_Data records:_
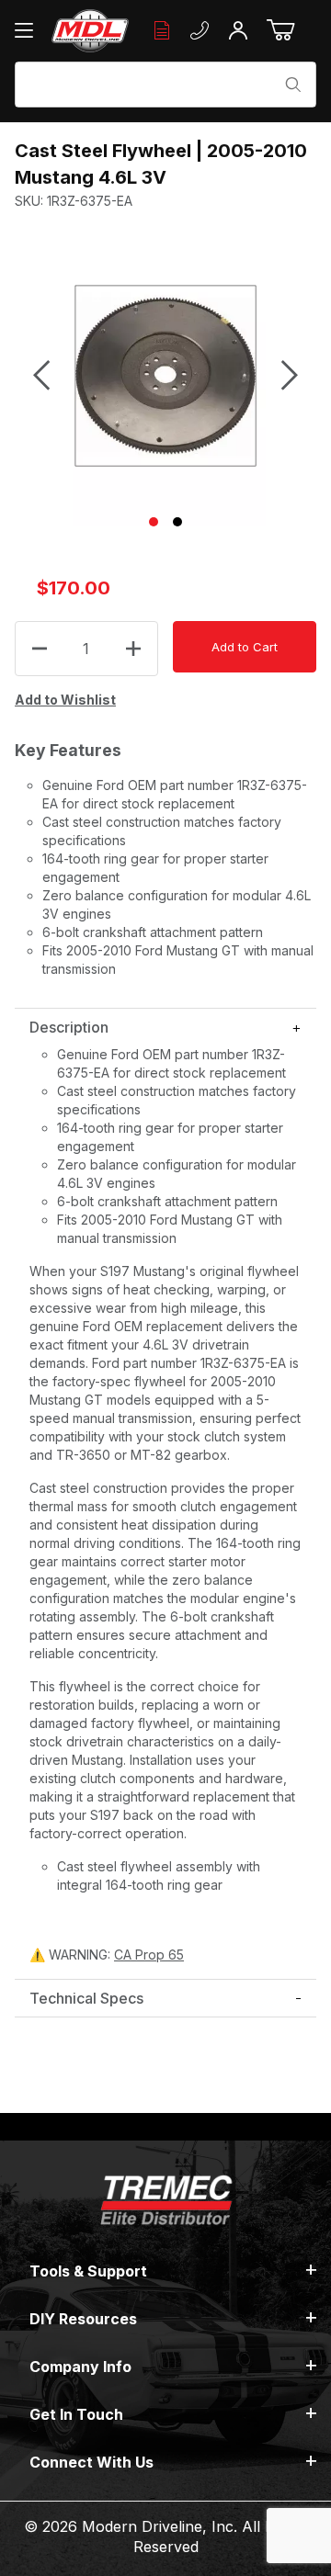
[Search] (293, 84)
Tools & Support (88, 2271)
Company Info (80, 2366)
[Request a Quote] (162, 31)
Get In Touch (76, 2414)
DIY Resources (83, 2319)
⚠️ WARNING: (106, 1954)
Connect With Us (91, 2462)
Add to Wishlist (65, 699)
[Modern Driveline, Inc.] (90, 31)
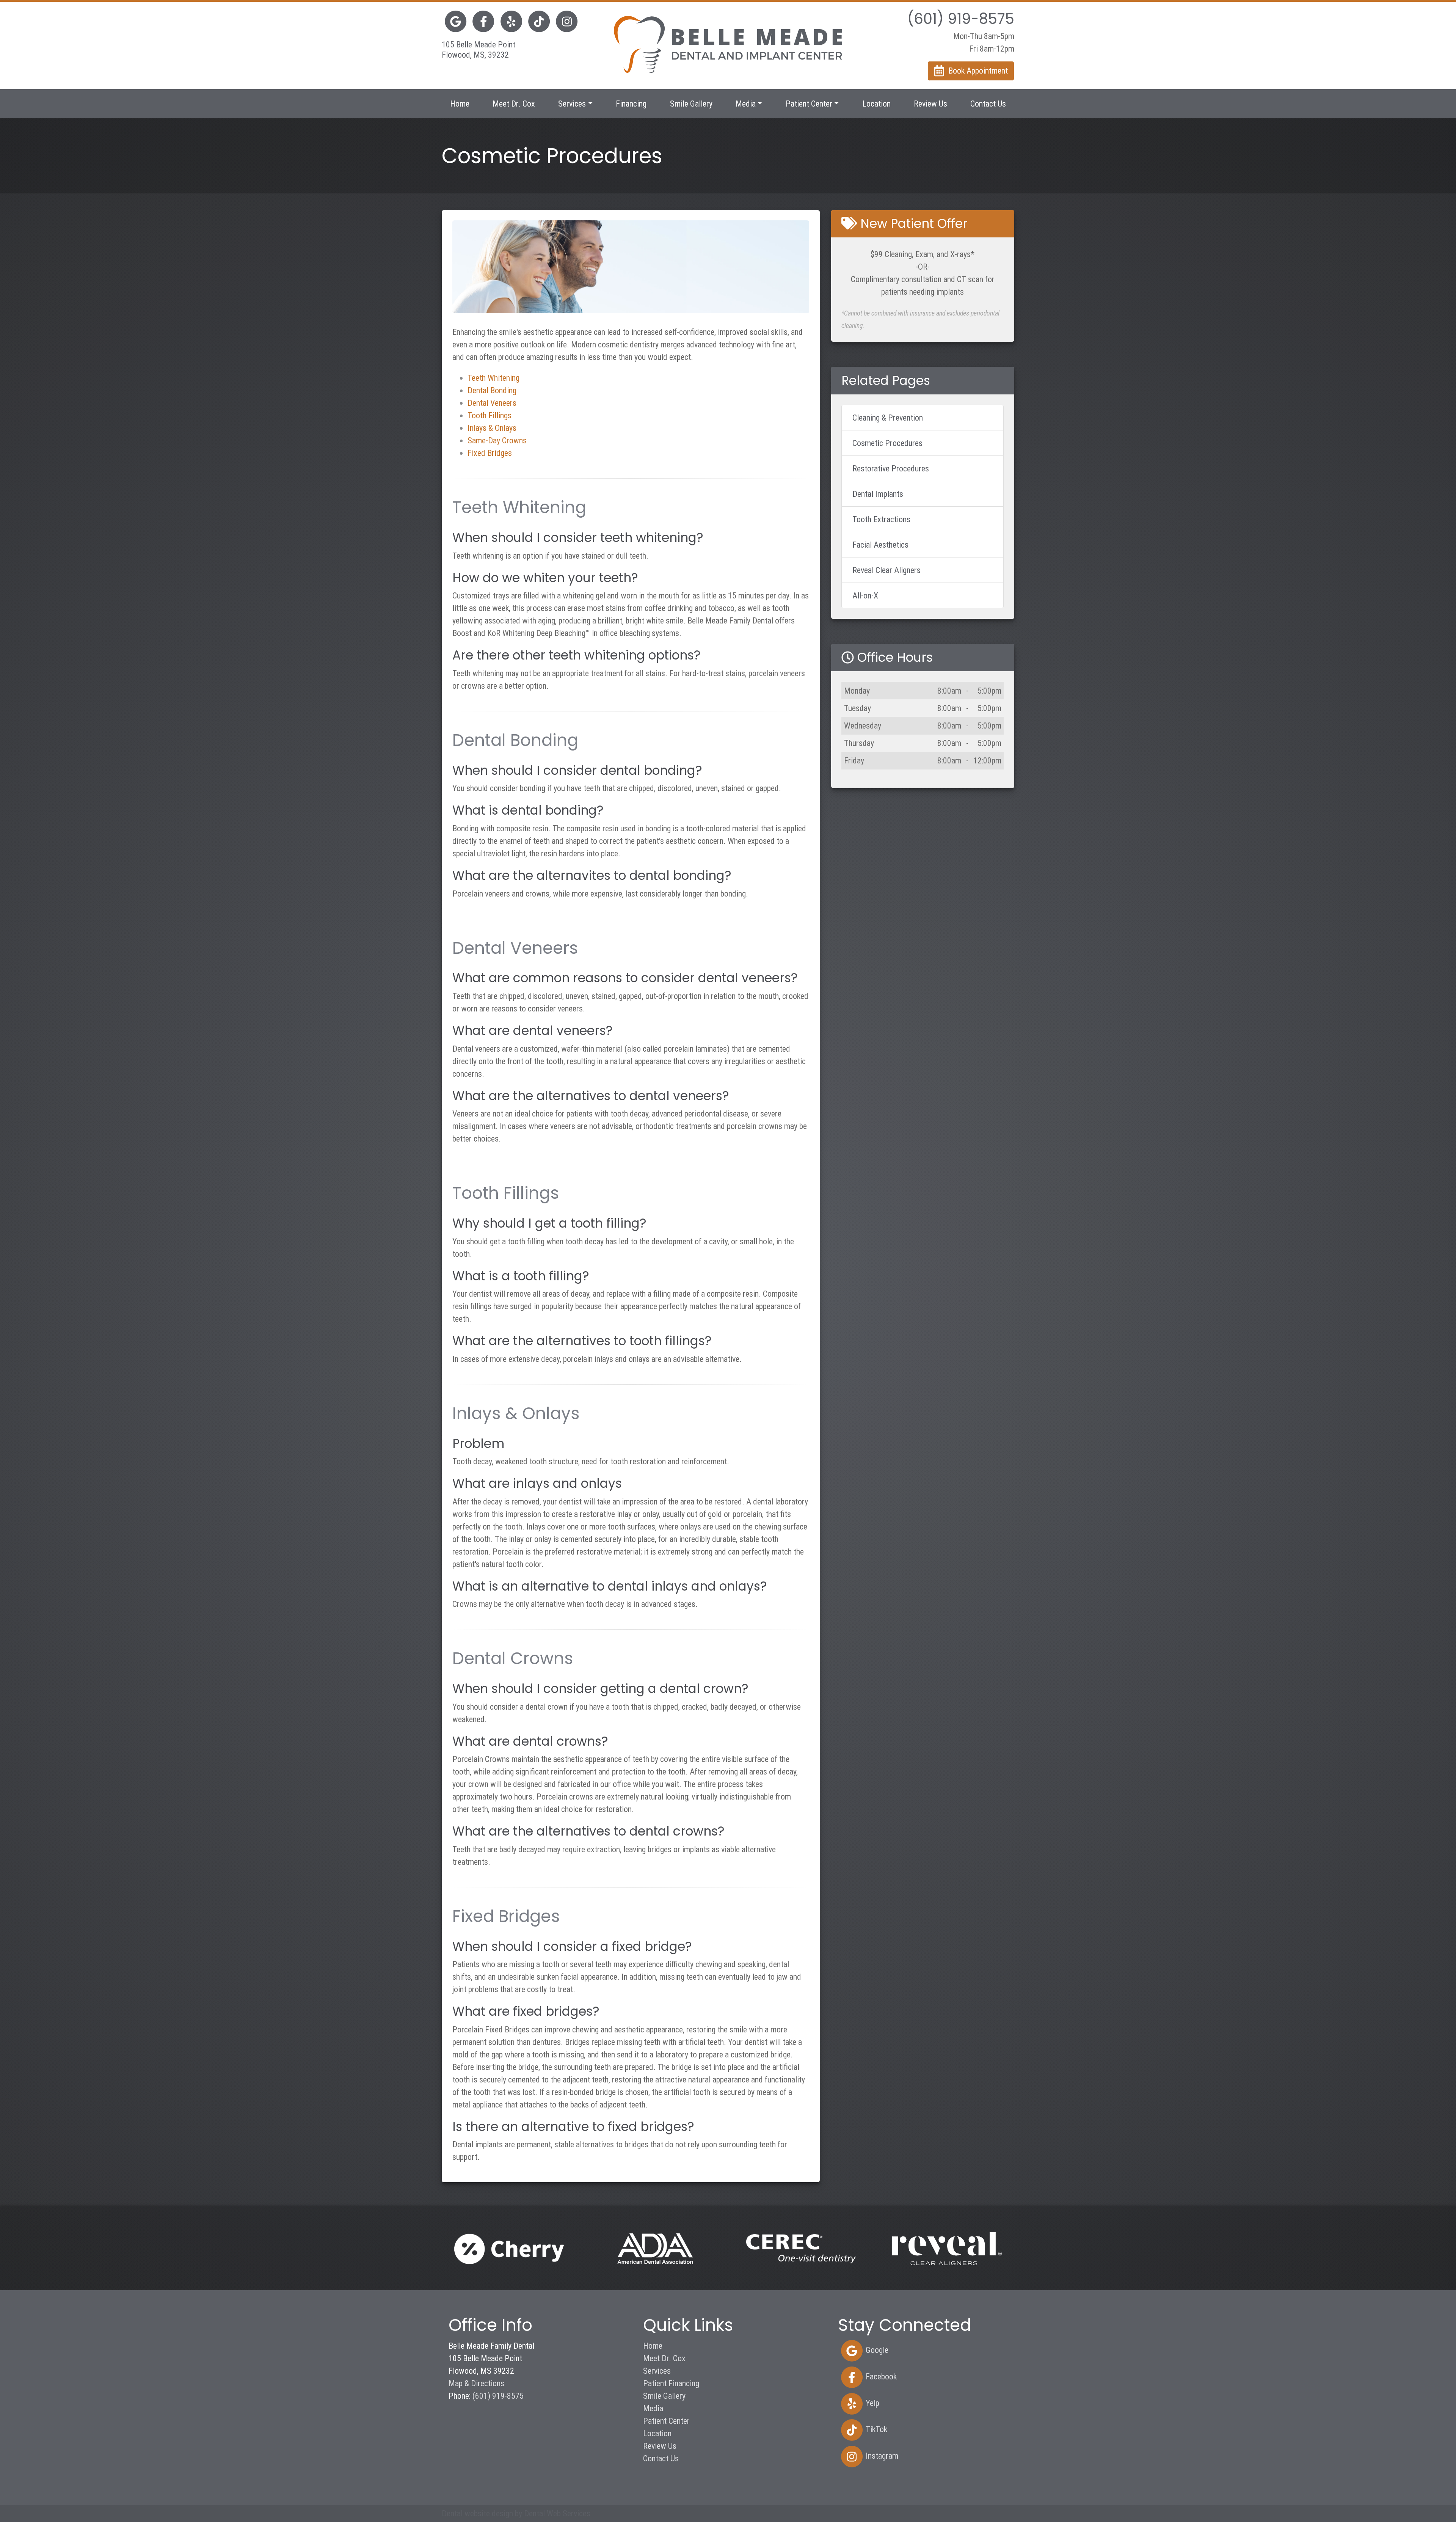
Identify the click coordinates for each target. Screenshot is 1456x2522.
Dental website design (477, 2513)
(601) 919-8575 (498, 2396)
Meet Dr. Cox (514, 103)
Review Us (930, 103)
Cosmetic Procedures (887, 443)
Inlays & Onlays (492, 428)
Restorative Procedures (890, 468)
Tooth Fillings (489, 415)
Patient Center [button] (809, 103)
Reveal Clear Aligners (886, 570)
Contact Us (988, 103)
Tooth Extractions (881, 519)
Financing (631, 103)
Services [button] (572, 103)
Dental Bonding (492, 390)
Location (876, 103)
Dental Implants (877, 494)
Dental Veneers (492, 403)
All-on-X (865, 595)
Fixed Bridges (490, 453)
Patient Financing (671, 2383)
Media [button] (746, 103)
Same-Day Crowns (497, 440)
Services (657, 2371)
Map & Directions (476, 2383)
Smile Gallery (691, 103)
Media (653, 2408)
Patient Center (666, 2421)
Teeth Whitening (493, 378)
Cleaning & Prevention (887, 417)
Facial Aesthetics (880, 545)
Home (459, 103)
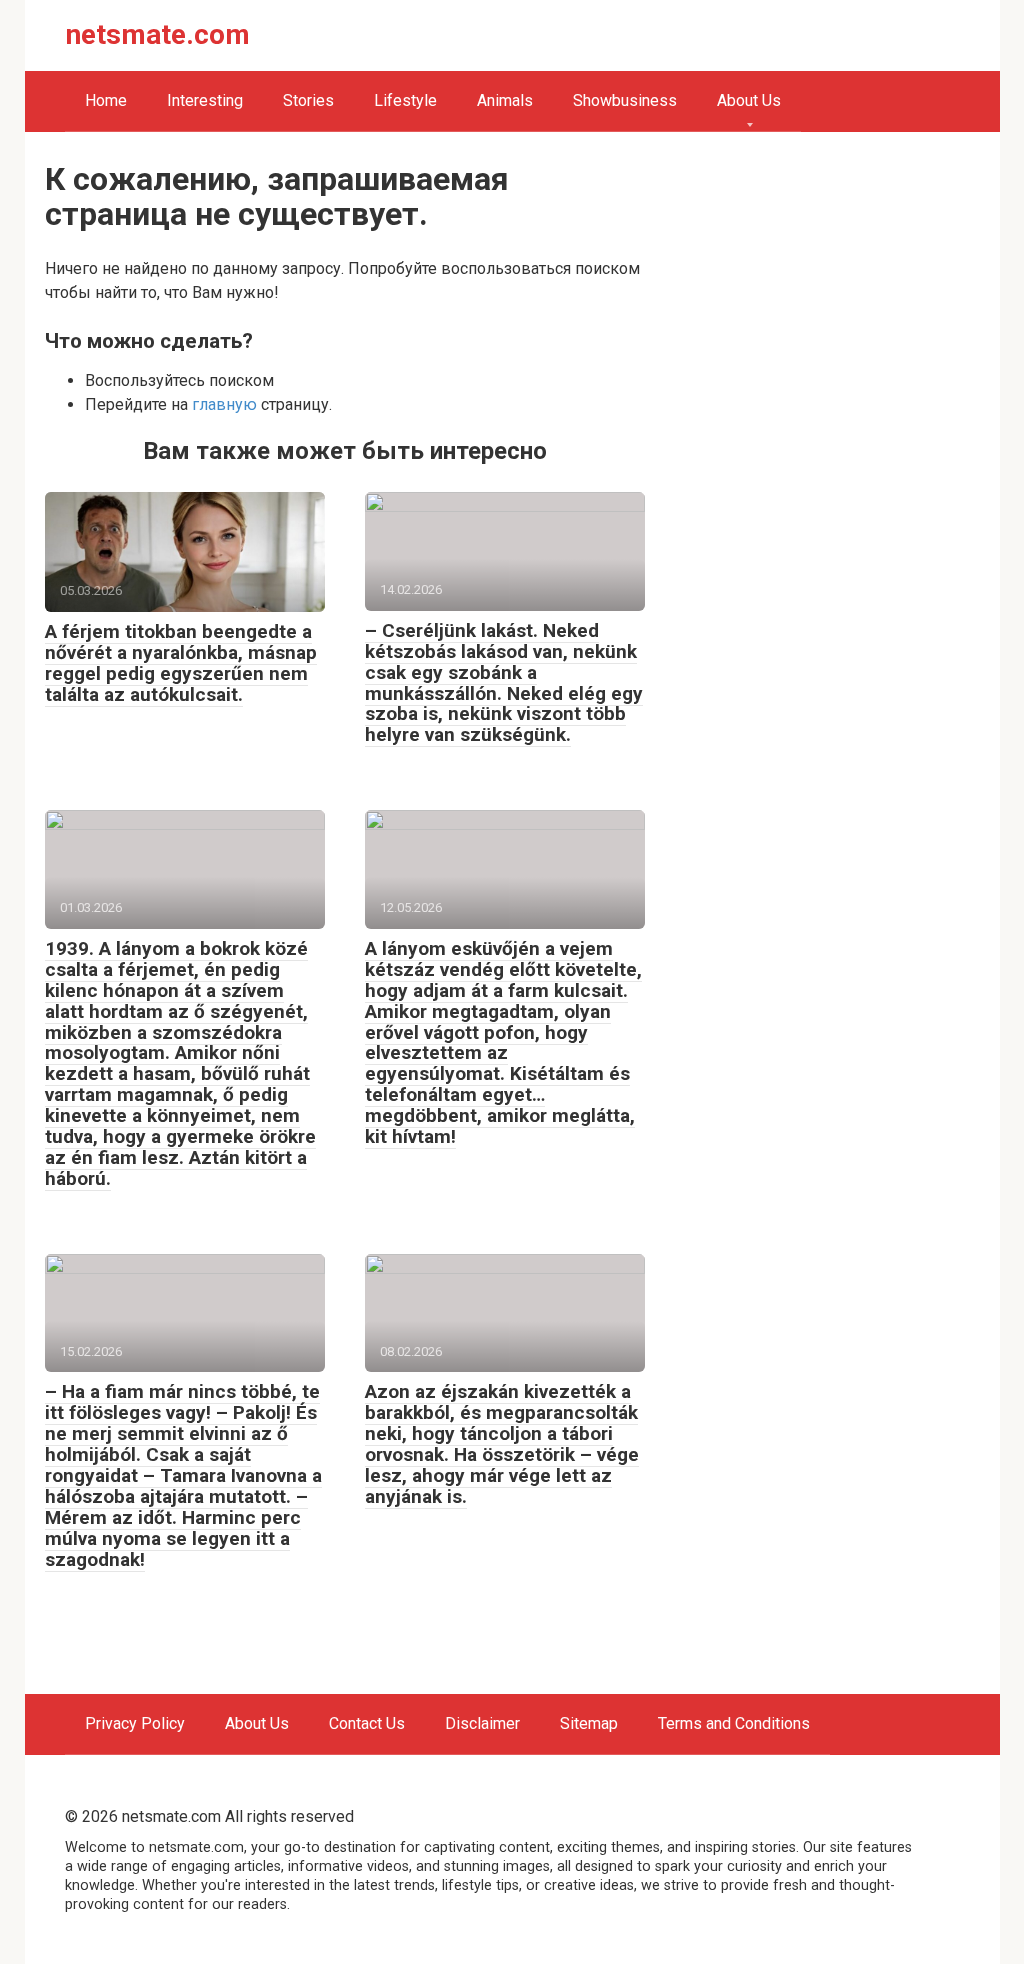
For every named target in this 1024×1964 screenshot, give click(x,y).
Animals (505, 100)
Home (106, 100)
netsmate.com (158, 34)
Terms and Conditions (734, 1723)
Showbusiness (625, 100)
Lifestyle (405, 100)
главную (224, 404)
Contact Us (367, 1723)
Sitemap (589, 1723)
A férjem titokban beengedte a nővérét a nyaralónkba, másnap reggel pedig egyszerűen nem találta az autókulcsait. (181, 663)
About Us (749, 100)
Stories (308, 100)
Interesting (205, 100)
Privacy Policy (135, 1723)
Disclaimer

_Problem statement:_
Transcribe the records above exactly, skipping pictures.

_Exercise response:_
[Search] (293, 84)
Tools & Support (88, 2271)
Company Info (80, 2366)
[Request a Quote] (162, 31)
Get In Touch (76, 2414)
DIY Resources (83, 2319)
⚠️ WARNING: (106, 1954)
Connect With Us (91, 2462)
Add to Wishlist (65, 699)
[Modern Driveline, Inc.] (90, 31)
Identify the click coordinates for each target. Screenshot is 1456x2522.
Dental website design (477, 2513)
(601) 919-8575 (498, 2396)
Meet Dr. Cox (514, 103)
Review Us (930, 103)
Cosmetic Procedures (887, 443)
Inlays & Onlays (492, 428)
Restorative Procedures (890, 468)
Tooth Fillings (489, 415)
Patient Center [button] (809, 103)
Reveal Clear Aligners (886, 570)
Contact Us (988, 103)
Tooth Extractions (881, 519)
Financing (631, 103)
Services [button] (572, 103)
Dental Bonding (492, 390)
Location (876, 103)
Dental Implants (877, 494)
Dental Veneers (492, 403)
All-on-X (865, 595)
Fixed Bridges (490, 453)
Patient Financing (671, 2383)
Media [button] (746, 103)
Same-Day Crowns (497, 440)
Services (657, 2371)
Map & Directions (476, 2383)
Smile Gallery (691, 103)
Media (653, 2408)
Patient Center (666, 2421)
Teeth Whitening (493, 378)
Cleaning & Prevention (887, 417)
Facial Aesthetics (880, 545)
Home (459, 103)
For every named target in this 1024×1964 screenshot, give click(x,y).
Animals (505, 100)
Home (106, 100)
netsmate.com (158, 34)
Terms and Conditions (734, 1723)
Showbusiness (625, 100)
Lifestyle (405, 100)
главную (224, 404)
Contact Us (367, 1723)
Sitemap (589, 1723)
A férjem titokban beengedte a nővérét a nyaralónkba, másnap reggel pedig egyszerűen nem találta az autókulcsait. (181, 663)
About Us (749, 100)
Stories (308, 100)
Interesting (205, 100)
Privacy Policy (135, 1723)
Disclaimer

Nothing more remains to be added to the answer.